Dictionary.com defines weekend as any two-day period taken as a weekly rest from one’s work, usually occurring between Friday evening and Monday morning. But all too often our nine-to-five becomes 24/7, and taking a Sunday afternoon break from our email to spend time with family becomes the most adventurous thing we do all week. Why do we feel like rebels for turning off our laptops or letting a call go to voicemail? In order to be able to give 100% to our job, we have to be willing to disconnect and take a break from it.
Those who know me know I have trouble sitting still, and if I’m not multi-tasking, I’m bored. This makes disconnecting difficult for me. The thought of turning off my cell phone or not opening my email just to “check in” stresses me out. It’s not that I think things will fall apart without me and I’m not expected to take my work home with me, I just like knowing what’s going on – it’s my personality. But I’ve realized that never disconnecting from work is like never unplugging your cell phone from the charger – eventually, no matter how long you charge it, you never have a full battery. So I decided to make a change.
What better way to get over my fear of disconnecting than to take a vacation somewhere where there’s no other choice than to do just that? I’m gearing up for the biggest vacation I’ve ever taken – a trip to Iceland. I’m pretty sure I won’t be trying to take calls or check my email while I’m hiking across a glacier or relaxing at the Blue Lagoon. Sound exciting? Follow me on Twitter – I’ll post pictures.

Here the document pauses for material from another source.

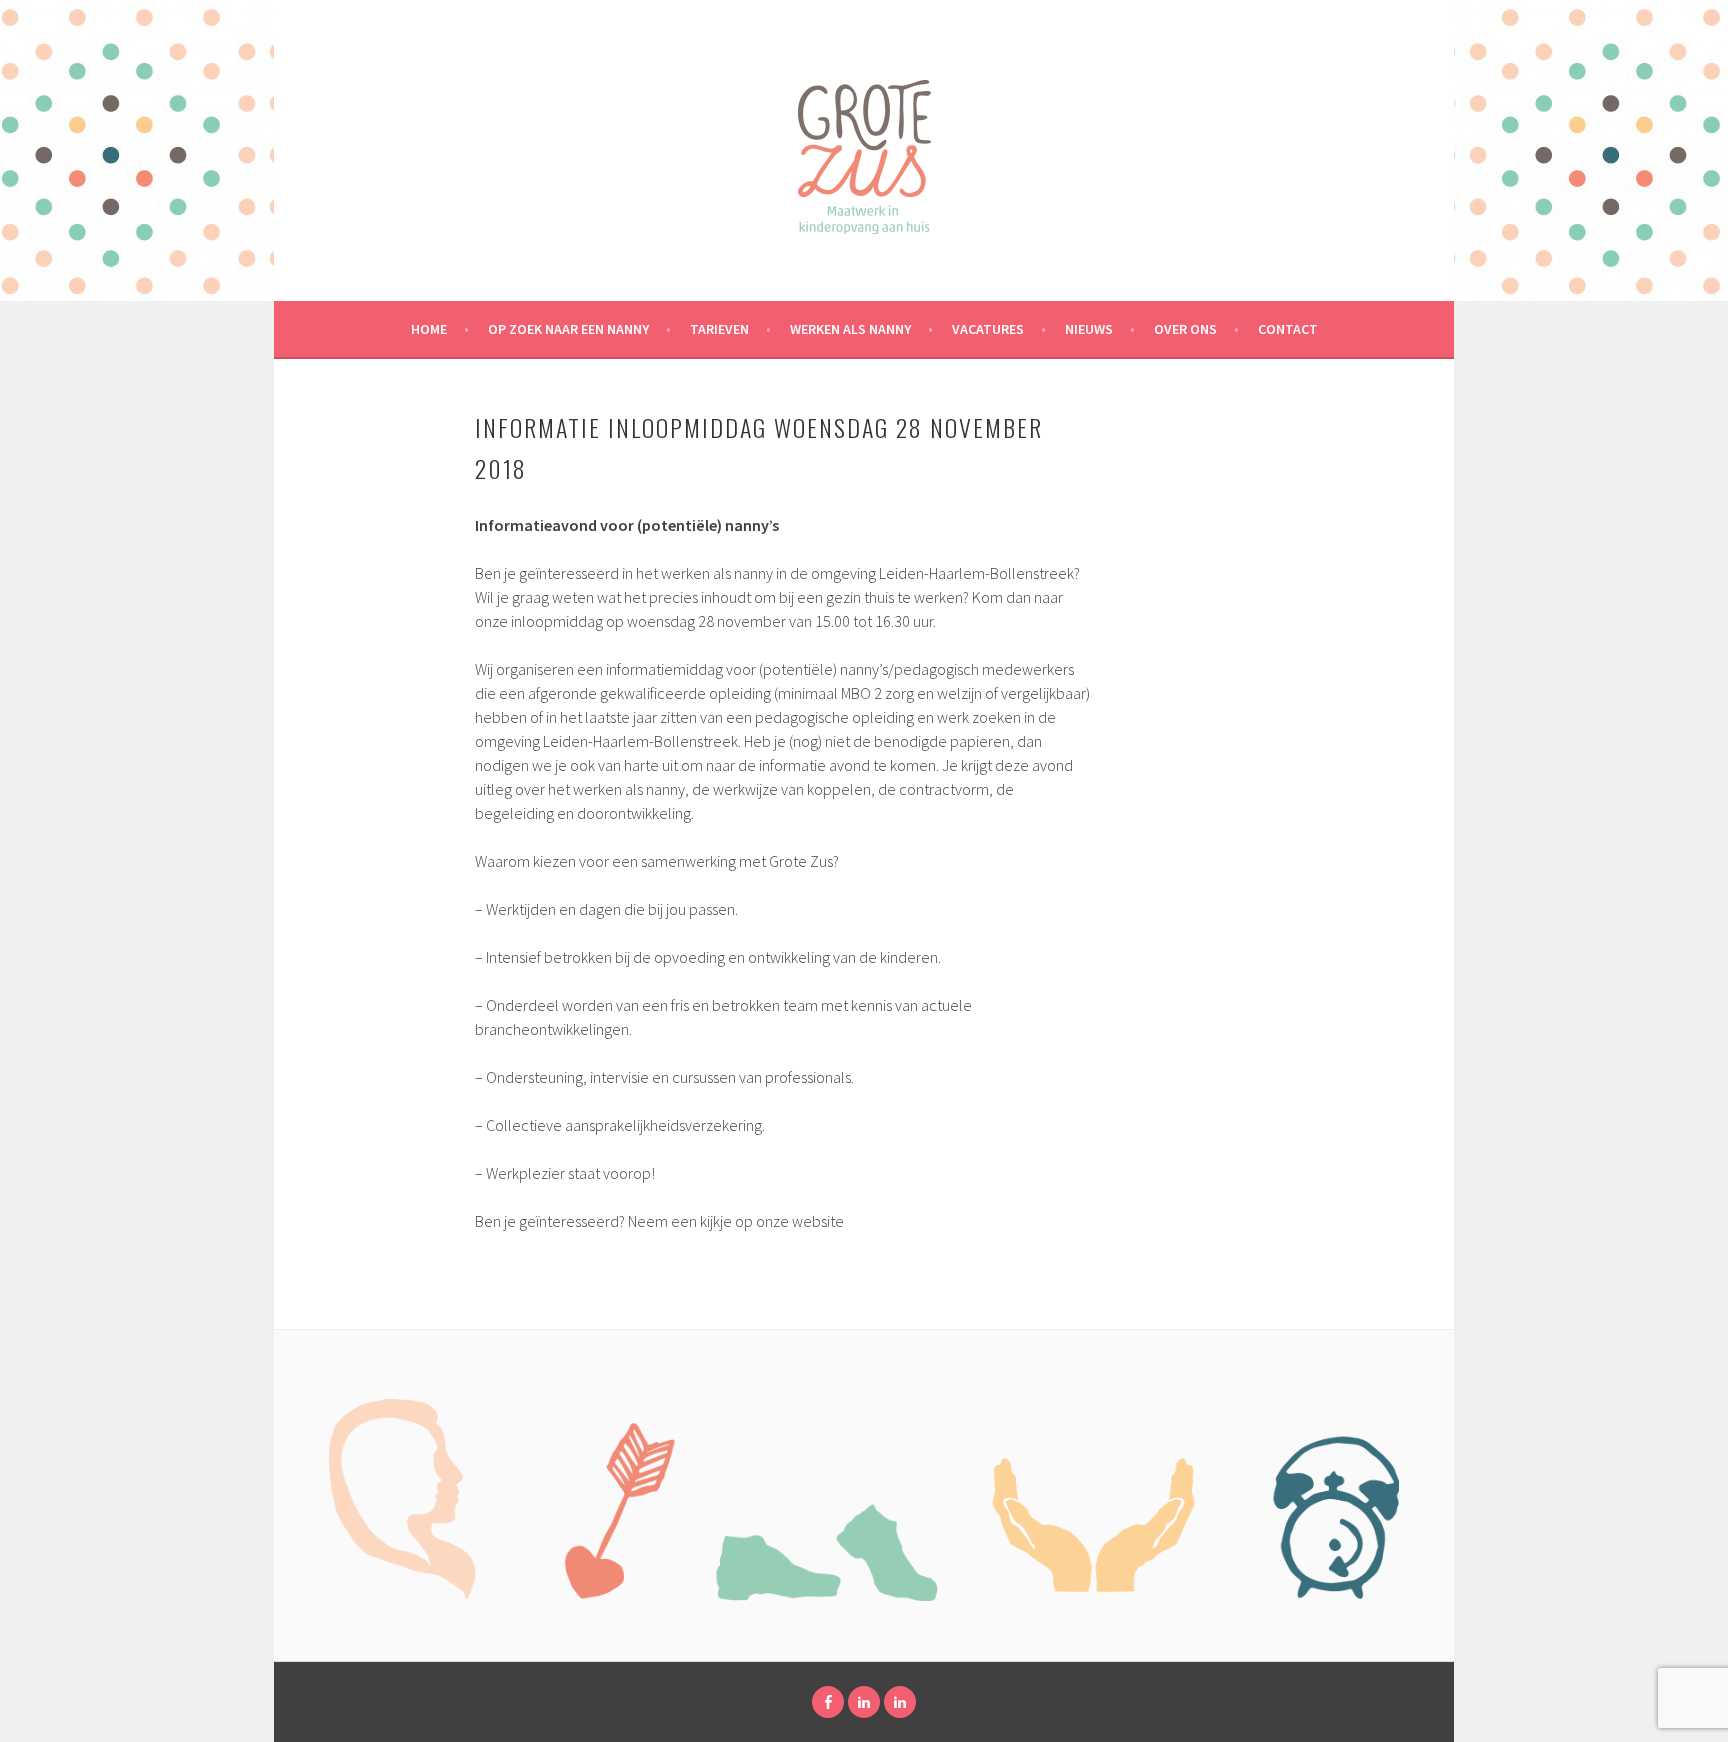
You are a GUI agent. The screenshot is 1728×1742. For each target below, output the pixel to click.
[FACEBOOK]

Am I excited? I can’t wait! But I’m also excited because I know when I return, I’ll be refreshed and ready to dive back into work. In fact, studies have shown that employee productivity increases after a vacation. I challenge you to disconnect, too. Whether you have to take a plane, train or automobile to recharge or just walk around the golf course, the choice is yours. But you’ll be glad you did.